The real problem I have with email is that the amount of incoming email I get is directly proportional to the amount of email I answered the night or two before. It's like the zombie from Night of the Living Dead that just won't die. There are 50 messages in my inbox. So I stay home on a Sunday, work my behind off, and answer all of them. The next morning I wake up to 60 new messages. Had I not answered any, I wouldn't have gotten any. But if I answer them all, they all come back to haunt me the next day.

I wanted to chart my incoming email as well as the email left unanswered. I created a few scripts to do this for me, and learned to use gnuplot to graph them and spit the graph out as a gif. The graph below shows this for all of my email during 1997, which is updated daily. I only started recording my "unanswered email" on 1997-03-11 which is why it's all zeros before that.

Note the dip around 1997-02-07. I had my Qualifying Exam then and didn't answer any email for three or four days straight -- I just let it pile up. The next day I went crazy answering email and look at the spike of incoming email the next day. That's the frustration I'm talking about.

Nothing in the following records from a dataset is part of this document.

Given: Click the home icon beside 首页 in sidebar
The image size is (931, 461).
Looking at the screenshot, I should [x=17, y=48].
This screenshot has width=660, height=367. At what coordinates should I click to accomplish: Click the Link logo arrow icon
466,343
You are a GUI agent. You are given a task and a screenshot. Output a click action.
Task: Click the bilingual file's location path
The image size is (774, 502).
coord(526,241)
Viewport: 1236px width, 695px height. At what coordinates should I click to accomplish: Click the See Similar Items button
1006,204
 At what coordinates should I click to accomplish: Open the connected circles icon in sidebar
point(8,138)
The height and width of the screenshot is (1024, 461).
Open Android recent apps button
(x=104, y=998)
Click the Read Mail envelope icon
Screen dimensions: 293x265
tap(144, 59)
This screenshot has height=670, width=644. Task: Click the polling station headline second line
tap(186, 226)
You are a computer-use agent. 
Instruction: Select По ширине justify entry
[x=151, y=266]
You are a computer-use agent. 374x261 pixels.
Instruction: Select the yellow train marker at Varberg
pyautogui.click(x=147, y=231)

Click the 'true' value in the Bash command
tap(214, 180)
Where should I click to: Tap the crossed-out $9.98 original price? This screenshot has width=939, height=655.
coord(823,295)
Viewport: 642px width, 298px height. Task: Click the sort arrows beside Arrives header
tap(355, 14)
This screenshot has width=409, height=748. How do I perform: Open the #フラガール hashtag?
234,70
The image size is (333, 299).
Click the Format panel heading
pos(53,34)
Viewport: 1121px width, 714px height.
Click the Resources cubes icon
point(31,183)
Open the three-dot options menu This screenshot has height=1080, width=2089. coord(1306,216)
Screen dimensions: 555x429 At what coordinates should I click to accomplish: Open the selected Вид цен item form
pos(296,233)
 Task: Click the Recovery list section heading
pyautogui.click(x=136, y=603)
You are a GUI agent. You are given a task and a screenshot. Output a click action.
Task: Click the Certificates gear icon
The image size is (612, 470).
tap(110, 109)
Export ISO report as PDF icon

Unfortunately, I don't have many solutions other than to be more glib, use form responses, and don't respond immediately. There's a theory that the amount of time I take to respond to a message is closely related to the time the recipient decides to take to respond to my response. So if I get new mail a minute ago, and respond immediately, chances are high I'll get another mail from the person within a few minutes. But, wait a week or so to answer the mail and I get a reprieve for a week. Anyway, thanks for letting me ramble and feel free to stop back here to see how the battle is progressing.

Dan Garcia, 1997-03-24

The Graph

(Automatically generated email graph)

The Responses

Reponse #1

The best feedback I've received about this is from my friend Dan Rice, who took an Alan Greenspan viewpoint:
From: Dan Rice
Subject: Your email page

All I can say is BUY BUY BUY!

Reponse #2

My friend Bill Jarrold, however, provides some comfort:
From: Bill Jarrold
Subject: email death, help!!

You think your email load is bad, see a snippet from my daily battle:

billj@krabappel ~$ pine
Pine finished -- Closed "INBOX". Kept 1,131 messages and deleted 82.